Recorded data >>
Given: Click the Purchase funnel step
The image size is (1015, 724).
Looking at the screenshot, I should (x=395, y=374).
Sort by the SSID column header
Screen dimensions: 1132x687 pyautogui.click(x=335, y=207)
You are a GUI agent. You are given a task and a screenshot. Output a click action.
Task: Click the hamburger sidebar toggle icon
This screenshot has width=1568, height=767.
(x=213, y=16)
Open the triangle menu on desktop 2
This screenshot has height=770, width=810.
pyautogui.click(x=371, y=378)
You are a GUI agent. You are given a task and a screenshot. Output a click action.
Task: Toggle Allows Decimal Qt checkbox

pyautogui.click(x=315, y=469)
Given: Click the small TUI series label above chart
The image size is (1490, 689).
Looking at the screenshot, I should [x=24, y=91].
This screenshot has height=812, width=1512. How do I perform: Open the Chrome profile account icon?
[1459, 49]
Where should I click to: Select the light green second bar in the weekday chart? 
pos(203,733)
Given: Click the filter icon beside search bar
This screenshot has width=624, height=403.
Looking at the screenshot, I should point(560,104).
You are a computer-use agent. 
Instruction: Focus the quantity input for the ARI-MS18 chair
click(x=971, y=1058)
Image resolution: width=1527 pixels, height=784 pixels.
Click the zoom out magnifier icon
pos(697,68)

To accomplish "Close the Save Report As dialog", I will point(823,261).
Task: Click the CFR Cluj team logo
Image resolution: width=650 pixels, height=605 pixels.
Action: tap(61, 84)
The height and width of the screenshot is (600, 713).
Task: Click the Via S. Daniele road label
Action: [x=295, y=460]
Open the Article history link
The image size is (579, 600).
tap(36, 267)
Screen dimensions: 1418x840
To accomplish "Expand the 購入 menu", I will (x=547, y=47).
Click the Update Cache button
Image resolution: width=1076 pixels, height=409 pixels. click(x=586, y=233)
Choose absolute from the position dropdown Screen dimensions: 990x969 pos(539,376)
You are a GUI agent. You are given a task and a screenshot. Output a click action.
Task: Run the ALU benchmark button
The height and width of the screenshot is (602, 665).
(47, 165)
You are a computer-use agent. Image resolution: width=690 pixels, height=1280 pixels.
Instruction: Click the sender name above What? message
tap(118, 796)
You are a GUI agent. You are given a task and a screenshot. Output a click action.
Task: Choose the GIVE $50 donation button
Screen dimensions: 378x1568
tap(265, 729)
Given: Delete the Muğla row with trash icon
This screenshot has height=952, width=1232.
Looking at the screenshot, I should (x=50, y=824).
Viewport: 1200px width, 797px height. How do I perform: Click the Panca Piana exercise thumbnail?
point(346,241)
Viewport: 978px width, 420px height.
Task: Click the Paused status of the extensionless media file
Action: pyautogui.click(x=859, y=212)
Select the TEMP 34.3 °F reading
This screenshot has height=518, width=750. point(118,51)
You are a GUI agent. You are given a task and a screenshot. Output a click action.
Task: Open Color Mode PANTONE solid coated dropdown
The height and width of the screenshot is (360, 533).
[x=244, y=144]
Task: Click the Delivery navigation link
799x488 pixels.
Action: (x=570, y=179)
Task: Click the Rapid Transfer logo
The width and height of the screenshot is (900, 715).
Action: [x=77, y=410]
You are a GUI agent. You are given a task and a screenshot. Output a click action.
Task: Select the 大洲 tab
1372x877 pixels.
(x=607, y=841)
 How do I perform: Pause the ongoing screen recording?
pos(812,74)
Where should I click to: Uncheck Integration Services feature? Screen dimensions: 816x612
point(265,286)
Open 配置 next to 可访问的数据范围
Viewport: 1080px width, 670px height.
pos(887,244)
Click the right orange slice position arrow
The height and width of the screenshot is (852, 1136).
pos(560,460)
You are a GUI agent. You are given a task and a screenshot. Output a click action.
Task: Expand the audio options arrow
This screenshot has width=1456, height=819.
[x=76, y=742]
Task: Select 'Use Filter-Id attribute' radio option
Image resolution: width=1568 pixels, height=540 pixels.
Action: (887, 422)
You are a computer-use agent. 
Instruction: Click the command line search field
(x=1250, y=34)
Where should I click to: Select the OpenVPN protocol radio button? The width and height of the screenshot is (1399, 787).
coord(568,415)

About this exercise >> Return the data in full, exactly as it appears above.

Answer >>
Given: Click the Purchase funnel step
The image size is (1015, 724).
Looking at the screenshot, I should (x=395, y=374).
Sort by the SSID column header
Screen dimensions: 1132x687 pyautogui.click(x=335, y=207)
You are a GUI agent. You are given a task and a screenshot. Output a click action.
Task: Click the hamburger sidebar toggle icon
This screenshot has width=1568, height=767.
(x=213, y=16)
Open the triangle menu on desktop 2
This screenshot has height=770, width=810.
pyautogui.click(x=371, y=378)
You are a GUI agent. You are given a task and a screenshot. Output a click action.
Task: Toggle Allows Decimal Qt checkbox

pyautogui.click(x=315, y=469)
Given: Click the small TUI series label above chart
The image size is (1490, 689).
Looking at the screenshot, I should [x=24, y=91].
This screenshot has height=812, width=1512. How do I perform: Open the Chrome profile account icon?
[1459, 49]
Where should I click to: Select the light green second bar in the weekday chart? 
pos(203,733)
Given: Click the filter icon beside search bar
This screenshot has width=624, height=403.
Looking at the screenshot, I should point(560,104).
You are a computer-use agent. 
Instruction: Focus the quantity input for the ARI-MS18 chair
click(x=971, y=1058)
Image resolution: width=1527 pixels, height=784 pixels.
Click the zoom out magnifier icon
pos(697,68)

To accomplish "Close the Save Report As dialog", I will point(823,261).
Task: Click the CFR Cluj team logo
Image resolution: width=650 pixels, height=605 pixels.
Action: tap(61, 84)
The height and width of the screenshot is (600, 713).
Task: Click the Via S. Daniele road label
Action: [x=295, y=460]
Open the Article history link
The image size is (579, 600).
tap(36, 267)
Screen dimensions: 1418x840
To accomplish "Expand the 購入 menu", I will (x=547, y=47).
Click the Update Cache button
Image resolution: width=1076 pixels, height=409 pixels. click(x=586, y=233)
Choose absolute from the position dropdown Screen dimensions: 990x969 pos(539,376)
You are a GUI agent. You are given a task and a screenshot. Output a click action.
Task: Run the ALU benchmark button
The height and width of the screenshot is (602, 665).
(47, 165)
You are a computer-use agent. Image resolution: width=690 pixels, height=1280 pixels.
Instruction: Click the sender name above What? message
tap(118, 796)
You are a GUI agent. You are given a task and a screenshot. Output a click action.
Task: Choose the GIVE $50 donation button
Screen dimensions: 378x1568
tap(265, 729)
Given: Delete the Muğla row with trash icon
This screenshot has height=952, width=1232.
Looking at the screenshot, I should (x=50, y=824).
Viewport: 1200px width, 797px height. How do I perform: Click the Panca Piana exercise thumbnail?
point(346,241)
Viewport: 978px width, 420px height.
Task: Click the Paused status of the extensionless media file
Action: pyautogui.click(x=859, y=212)
Select the TEMP 34.3 °F reading
This screenshot has height=518, width=750. point(118,51)
You are a GUI agent. You are given a task and a screenshot. Output a click action.
Task: Open Color Mode PANTONE solid coated dropdown
The height and width of the screenshot is (360, 533).
[x=244, y=144]
Task: Click the Delivery navigation link
799x488 pixels.
Action: (x=570, y=179)
Task: Click the Rapid Transfer logo
The width and height of the screenshot is (900, 715).
Action: [x=77, y=410]
You are a GUI agent. You are given a task and a screenshot. Output a click action.
Task: Select the 大洲 tab
1372x877 pixels.
(x=607, y=841)
 How do I perform: Pause the ongoing screen recording?
pos(812,74)
Where should I click to: Uncheck Integration Services feature? Screen dimensions: 816x612
point(265,286)
Open 配置 next to 可访问的数据范围
Viewport: 1080px width, 670px height.
pos(887,244)
Click the right orange slice position arrow
The height and width of the screenshot is (852, 1136).
pos(560,460)
You are a GUI agent. You are given a task and a screenshot. Output a click action.
Task: Expand the audio options arrow
This screenshot has width=1456, height=819.
[x=76, y=742]
Task: Select 'Use Filter-Id attribute' radio option
Image resolution: width=1568 pixels, height=540 pixels.
Action: (887, 422)
You are a computer-use agent. 
Instruction: Click the command line search field
(x=1250, y=34)
Where should I click to: Select the OpenVPN protocol radio button? The width and height of the screenshot is (1399, 787).
coord(568,415)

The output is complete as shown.